• Your objective
Convert all of the records below into a numbered list, dropping any blank lines.

• Supplied data
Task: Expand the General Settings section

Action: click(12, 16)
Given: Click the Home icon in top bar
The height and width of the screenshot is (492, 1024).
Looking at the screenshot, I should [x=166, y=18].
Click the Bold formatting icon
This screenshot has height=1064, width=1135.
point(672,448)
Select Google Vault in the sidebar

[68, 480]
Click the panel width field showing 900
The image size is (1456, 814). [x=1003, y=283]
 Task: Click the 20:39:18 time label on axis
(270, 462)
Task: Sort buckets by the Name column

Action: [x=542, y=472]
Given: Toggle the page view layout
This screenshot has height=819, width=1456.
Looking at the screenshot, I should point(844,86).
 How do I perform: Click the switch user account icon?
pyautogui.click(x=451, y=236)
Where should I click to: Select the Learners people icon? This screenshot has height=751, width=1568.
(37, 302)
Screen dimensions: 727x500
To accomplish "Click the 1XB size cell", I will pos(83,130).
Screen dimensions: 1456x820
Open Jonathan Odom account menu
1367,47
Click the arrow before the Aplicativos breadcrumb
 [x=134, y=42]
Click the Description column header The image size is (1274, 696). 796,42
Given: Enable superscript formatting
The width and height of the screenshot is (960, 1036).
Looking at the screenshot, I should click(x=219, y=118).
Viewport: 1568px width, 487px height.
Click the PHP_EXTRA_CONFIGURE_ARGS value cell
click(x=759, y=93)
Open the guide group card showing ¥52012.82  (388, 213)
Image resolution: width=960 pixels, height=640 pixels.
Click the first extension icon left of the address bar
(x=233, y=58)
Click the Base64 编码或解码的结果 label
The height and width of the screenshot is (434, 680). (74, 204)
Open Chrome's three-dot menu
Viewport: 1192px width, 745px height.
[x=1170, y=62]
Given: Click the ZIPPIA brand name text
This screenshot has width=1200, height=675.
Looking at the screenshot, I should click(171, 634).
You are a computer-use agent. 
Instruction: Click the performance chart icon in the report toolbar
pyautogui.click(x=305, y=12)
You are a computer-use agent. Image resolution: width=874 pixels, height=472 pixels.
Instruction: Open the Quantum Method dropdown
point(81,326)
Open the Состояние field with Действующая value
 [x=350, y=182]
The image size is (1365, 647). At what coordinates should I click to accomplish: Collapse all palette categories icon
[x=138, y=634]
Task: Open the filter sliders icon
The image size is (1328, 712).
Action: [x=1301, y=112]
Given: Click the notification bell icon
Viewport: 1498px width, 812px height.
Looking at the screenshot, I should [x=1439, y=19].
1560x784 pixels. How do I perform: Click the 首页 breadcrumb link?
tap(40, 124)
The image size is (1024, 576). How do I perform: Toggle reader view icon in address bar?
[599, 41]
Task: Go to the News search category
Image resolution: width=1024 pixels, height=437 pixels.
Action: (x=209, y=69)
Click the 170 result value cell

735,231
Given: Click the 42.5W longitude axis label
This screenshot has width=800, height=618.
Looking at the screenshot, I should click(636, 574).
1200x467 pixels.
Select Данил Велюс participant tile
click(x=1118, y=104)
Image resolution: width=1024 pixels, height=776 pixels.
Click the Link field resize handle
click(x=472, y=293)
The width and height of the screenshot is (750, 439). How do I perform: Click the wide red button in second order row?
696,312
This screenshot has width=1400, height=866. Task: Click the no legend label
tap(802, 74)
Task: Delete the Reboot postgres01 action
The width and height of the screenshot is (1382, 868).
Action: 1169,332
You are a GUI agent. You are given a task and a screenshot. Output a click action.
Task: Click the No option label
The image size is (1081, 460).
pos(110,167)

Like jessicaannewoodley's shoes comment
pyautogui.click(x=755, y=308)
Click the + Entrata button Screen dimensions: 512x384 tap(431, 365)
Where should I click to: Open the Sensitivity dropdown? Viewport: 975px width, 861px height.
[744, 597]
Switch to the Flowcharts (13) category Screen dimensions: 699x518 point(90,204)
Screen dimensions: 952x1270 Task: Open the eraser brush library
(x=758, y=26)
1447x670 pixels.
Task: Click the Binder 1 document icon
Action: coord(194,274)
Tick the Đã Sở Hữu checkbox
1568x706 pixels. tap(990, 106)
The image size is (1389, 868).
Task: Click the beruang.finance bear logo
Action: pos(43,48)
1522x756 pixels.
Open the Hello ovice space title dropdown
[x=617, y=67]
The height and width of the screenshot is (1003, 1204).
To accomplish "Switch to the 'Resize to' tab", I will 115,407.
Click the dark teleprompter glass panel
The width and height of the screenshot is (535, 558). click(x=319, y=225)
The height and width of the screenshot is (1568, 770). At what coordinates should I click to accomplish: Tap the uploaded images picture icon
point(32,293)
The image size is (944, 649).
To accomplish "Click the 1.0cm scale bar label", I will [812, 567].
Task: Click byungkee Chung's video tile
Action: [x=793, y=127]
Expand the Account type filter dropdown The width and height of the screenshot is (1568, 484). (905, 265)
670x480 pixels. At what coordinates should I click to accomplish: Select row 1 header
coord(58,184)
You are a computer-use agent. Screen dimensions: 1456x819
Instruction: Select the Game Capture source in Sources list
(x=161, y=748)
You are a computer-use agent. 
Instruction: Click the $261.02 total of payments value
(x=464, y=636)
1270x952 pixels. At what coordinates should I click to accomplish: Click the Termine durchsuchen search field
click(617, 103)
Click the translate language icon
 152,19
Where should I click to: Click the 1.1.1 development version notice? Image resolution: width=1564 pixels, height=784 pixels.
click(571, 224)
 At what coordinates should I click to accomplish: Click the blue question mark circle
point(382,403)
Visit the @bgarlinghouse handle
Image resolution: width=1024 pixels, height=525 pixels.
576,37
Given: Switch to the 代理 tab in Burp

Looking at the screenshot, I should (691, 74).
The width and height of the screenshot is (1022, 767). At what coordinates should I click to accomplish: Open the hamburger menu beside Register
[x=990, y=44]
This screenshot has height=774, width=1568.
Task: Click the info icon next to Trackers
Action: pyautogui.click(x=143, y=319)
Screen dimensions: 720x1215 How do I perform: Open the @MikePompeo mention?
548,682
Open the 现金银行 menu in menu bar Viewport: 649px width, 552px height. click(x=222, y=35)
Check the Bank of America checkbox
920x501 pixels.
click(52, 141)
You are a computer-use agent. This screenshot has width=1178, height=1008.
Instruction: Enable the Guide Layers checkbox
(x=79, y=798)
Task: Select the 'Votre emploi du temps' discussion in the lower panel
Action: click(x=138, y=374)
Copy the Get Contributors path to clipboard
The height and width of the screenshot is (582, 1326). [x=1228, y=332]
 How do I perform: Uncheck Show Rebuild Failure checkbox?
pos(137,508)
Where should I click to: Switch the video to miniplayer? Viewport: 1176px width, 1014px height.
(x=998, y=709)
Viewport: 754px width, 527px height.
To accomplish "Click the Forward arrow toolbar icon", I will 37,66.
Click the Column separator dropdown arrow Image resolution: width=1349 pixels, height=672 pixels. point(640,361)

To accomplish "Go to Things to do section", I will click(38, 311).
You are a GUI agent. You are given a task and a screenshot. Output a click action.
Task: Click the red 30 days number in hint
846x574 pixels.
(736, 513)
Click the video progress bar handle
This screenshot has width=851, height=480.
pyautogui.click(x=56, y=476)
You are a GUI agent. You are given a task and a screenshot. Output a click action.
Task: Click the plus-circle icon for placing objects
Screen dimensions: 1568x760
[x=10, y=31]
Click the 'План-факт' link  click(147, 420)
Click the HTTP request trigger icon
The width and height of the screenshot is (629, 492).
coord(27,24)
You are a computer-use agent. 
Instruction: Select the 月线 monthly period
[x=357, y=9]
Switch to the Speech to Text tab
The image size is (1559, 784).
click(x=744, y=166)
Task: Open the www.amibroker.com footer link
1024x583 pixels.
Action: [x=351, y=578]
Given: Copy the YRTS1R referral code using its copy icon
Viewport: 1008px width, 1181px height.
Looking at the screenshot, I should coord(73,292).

• Exercise response
1. Task: Expand the General Settings section
2. Action: click(12, 16)
3. Given: Click the Home icon in top bar
4. The height and width of the screenshot is (492, 1024).
5. Looking at the screenshot, I should [x=166, y=18].
6. Click the Bold formatting icon
7. This screenshot has height=1064, width=1135.
8. point(672,448)
9. Select Google Vault in the sidebar
10. [68, 480]
11. Click the panel width field showing 900
12. The image size is (1456, 814). [x=1003, y=283]
13.  Task: Click the 20:39:18 time label on axis
14. (270, 462)
15. Task: Sort buckets by the Name column
16. Action: [x=542, y=472]
17. Given: Toggle the page view layout
18. This screenshot has height=819, width=1456.
19. Looking at the screenshot, I should point(844,86).
20.  How do I perform: Click the switch user account icon?
21. pyautogui.click(x=451, y=236)
22. Where should I click to: Select the Learners people icon? This screenshot has height=751, width=1568.
23. (37, 302)
24. Screen dimensions: 727x500
25. To accomplish "Click the 1XB size cell", I will pos(83,130).
26. Screen dimensions: 1456x820
27. Open Jonathan Odom account menu
28. 1367,47
29. Click the arrow before the Aplicativos breadcrumb
30.  [x=134, y=42]
31. Click the Description column header The image size is (1274, 696). 796,42
32. Given: Enable superscript formatting
33. The width and height of the screenshot is (960, 1036).
34. Looking at the screenshot, I should click(x=219, y=118).
35. Viewport: 1568px width, 487px height.
36. Click the PHP_EXTRA_CONFIGURE_ARGS value cell
37. click(x=759, y=93)
38. Open the guide group card showing ¥52012.82  (388, 213)
39. Image resolution: width=960 pixels, height=640 pixels.
40. Click the first extension icon left of the address bar
41. (x=233, y=58)
42. Click the Base64 编码或解码的结果 label
43. The height and width of the screenshot is (434, 680). (74, 204)
44. Open Chrome's three-dot menu
45. Viewport: 1192px width, 745px height.
46. [x=1170, y=62]
47. Given: Click the ZIPPIA brand name text
48. This screenshot has width=1200, height=675.
49. Looking at the screenshot, I should click(171, 634).
50. You are a computer-use agent. 
51. Instruction: Click the performance chart icon in the report toolbar
52. pyautogui.click(x=305, y=12)
53. You are a computer-use agent. Image resolution: width=874 pixels, height=472 pixels.
54. Instruction: Open the Quantum Method dropdown
55. point(81,326)
56. Open the Состояние field with Действующая value
57.  [x=350, y=182]
58. The image size is (1365, 647). At what coordinates should I click to accomplish: Collapse all palette categories icon
59. [x=138, y=634]
60. Task: Open the filter sliders icon
61. The image size is (1328, 712).
62. Action: [x=1301, y=112]
63. Given: Click the notification bell icon
64. Viewport: 1498px width, 812px height.
65. Looking at the screenshot, I should [x=1439, y=19].
66. 1560x784 pixels. How do I perform: Click the 首页 breadcrumb link?
67. tap(40, 124)
68. The image size is (1024, 576). How do I perform: Toggle reader view icon in address bar?
69. [599, 41]
70. Task: Go to the News search category
71. Image resolution: width=1024 pixels, height=437 pixels.
72. Action: (x=209, y=69)
73. Click the 170 result value cell
74. 735,231
75. Given: Click the 42.5W longitude axis label
76. This screenshot has width=800, height=618.
77. Looking at the screenshot, I should click(636, 574).
78. 1200x467 pixels.
79. Select Данил Велюс participant tile
80. click(x=1118, y=104)
81. Image resolution: width=1024 pixels, height=776 pixels.
82. Click the Link field resize handle
83. click(x=472, y=293)
84. The width and height of the screenshot is (750, 439). How do I perform: Click the wide red button in second order row?
85. 696,312
86. This screenshot has width=1400, height=866. Task: Click the no legend label
87. tap(802, 74)
88. Task: Delete the Reboot postgres01 action
89. The width and height of the screenshot is (1382, 868).
90. Action: 1169,332
91. You are a GUI agent. You are given a task and a screenshot. Output a click action.
92. Task: Click the No option label
93. The image size is (1081, 460).
94. pos(110,167)
95. Like jessicaannewoodley's shoes comment
96. pyautogui.click(x=755, y=308)
97. Click the + Entrata button Screen dimensions: 512x384 tap(431, 365)
98. Where should I click to: Open the Sensitivity dropdown? Viewport: 975px width, 861px height.
99. [744, 597]
100. Switch to the Flowcharts (13) category Screen dimensions: 699x518 point(90,204)
101. Screen dimensions: 952x1270 Task: Open the eraser brush library
102. (x=758, y=26)
103. 1447x670 pixels.
104. Task: Click the Binder 1 document icon
105. Action: coord(194,274)
106. Tick the Đã Sở Hữu checkbox
107. 1568x706 pixels. tap(990, 106)
108. The image size is (1389, 868).
109. Task: Click the beruang.finance bear logo
110. Action: pos(43,48)
111. 1522x756 pixels.
112. Open the Hello ovice space title dropdown
113. [x=617, y=67]
114. The height and width of the screenshot is (1003, 1204).
115. To accomplish "Switch to the 'Resize to' tab", I will 115,407.
116. Click the dark teleprompter glass panel
117. The width and height of the screenshot is (535, 558). click(x=319, y=225)
118. The height and width of the screenshot is (1568, 770). At what coordinates should I click to accomplish: Tap the uploaded images picture icon
119. point(32,293)
120. The image size is (944, 649).
121. To accomplish "Click the 1.0cm scale bar label", I will [812, 567].
122. Task: Click byungkee Chung's video tile
123. Action: [x=793, y=127]
124. Expand the Account type filter dropdown The width and height of the screenshot is (1568, 484). (905, 265)
125. 670x480 pixels. At what coordinates should I click to accomplish: Select row 1 header
126. coord(58,184)
127. You are a computer-use agent. Screen dimensions: 1456x819
128. Instruction: Select the Game Capture source in Sources list
129. (x=161, y=748)
130. You are a computer-use agent. 
131. Instruction: Click the $261.02 total of payments value
132. (x=464, y=636)
133. 1270x952 pixels. At what coordinates should I click to accomplish: Click the Termine durchsuchen search field
134. click(617, 103)
135. Click the translate language icon
136.  152,19
137. Where should I click to: Click the 1.1.1 development version notice? Image resolution: width=1564 pixels, height=784 pixels.
138. click(571, 224)
139.  At what coordinates should I click to accomplish: Click the blue question mark circle
140. point(382,403)
141. Visit the @bgarlinghouse handle
142. Image resolution: width=1024 pixels, height=525 pixels.
143. 576,37
144. Given: Switch to the 代理 tab in Burp
145. Looking at the screenshot, I should (691, 74).
146. The width and height of the screenshot is (1022, 767). At what coordinates should I click to accomplish: Open the hamburger menu beside Register
147. [x=990, y=44]
148. This screenshot has height=774, width=1568.
149. Task: Click the info icon next to Trackers
150. Action: pyautogui.click(x=143, y=319)
151. Screen dimensions: 720x1215 How do I perform: Open the @MikePompeo mention?
152. 548,682
153. Open the 现金银行 menu in menu bar Viewport: 649px width, 552px height. click(x=222, y=35)
154. Check the Bank of America checkbox
155. 920x501 pixels.
156. click(52, 141)
157. You are a computer-use agent. This screenshot has width=1178, height=1008.
158. Instruction: Enable the Guide Layers checkbox
159. (x=79, y=798)
160. Task: Select the 'Votre emploi du temps' discussion in the lower panel
161. Action: click(x=138, y=374)
162. Copy the Get Contributors path to clipboard
163. The height and width of the screenshot is (582, 1326). [x=1228, y=332]
164.  How do I perform: Uncheck Show Rebuild Failure checkbox?
165. pos(137,508)
166. Where should I click to: Switch the video to miniplayer? Viewport: 1176px width, 1014px height.
167. (x=998, y=709)
168. Viewport: 754px width, 527px height.
169. To accomplish "Click the Forward arrow toolbar icon", I will 37,66.
170. Click the Column separator dropdown arrow Image resolution: width=1349 pixels, height=672 pixels. point(640,361)
171. To accomplish "Go to Things to do section", I will click(38, 311).
172. You are a GUI agent. You are given a task and a screenshot. Output a click action.
173. Task: Click the red 30 days number in hint
174. 846x574 pixels.
175. (736, 513)
176. Click the video progress bar handle
177. This screenshot has width=851, height=480.
178. pyautogui.click(x=56, y=476)
179. You are a GUI agent. You are given a task and a screenshot. Output a click action.
180. Task: Click the plus-circle icon for placing objects
181. Screen dimensions: 1568x760
182. [x=10, y=31]
183. Click the 'План-факт' link  click(147, 420)
184. Click the HTTP request trigger icon
185. The width and height of the screenshot is (629, 492).
186. coord(27,24)
187. You are a computer-use agent. 
188. Instruction: Select the 月线 monthly period
189. [x=357, y=9]
190. Switch to the Speech to Text tab
191. The image size is (1559, 784).
192. click(x=744, y=166)
193. Task: Open the www.amibroker.com footer link
194. 1024x583 pixels.
195. Action: [x=351, y=578]
196. Given: Copy the YRTS1R referral code using its copy icon
197. Viewport: 1008px width, 1181px height.
198. Looking at the screenshot, I should coord(73,292).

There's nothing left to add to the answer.